Work required:
Retype each entry exactly. Skip any pictures.

__________

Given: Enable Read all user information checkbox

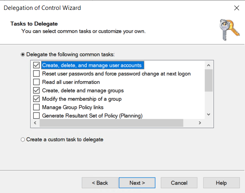Looking at the screenshot, I should pyautogui.click(x=36, y=82).
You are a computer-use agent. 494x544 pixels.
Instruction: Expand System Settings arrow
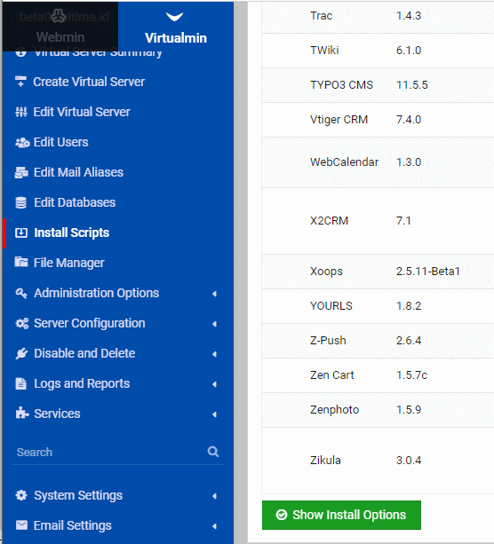point(215,496)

__________

Response below:
Given: Enable Read all user information checkbox

Looking at the screenshot, I should pyautogui.click(x=36, y=82).
You are a computer-use agent. 494x544 pixels.
Instruction: Expand System Settings arrow
point(215,496)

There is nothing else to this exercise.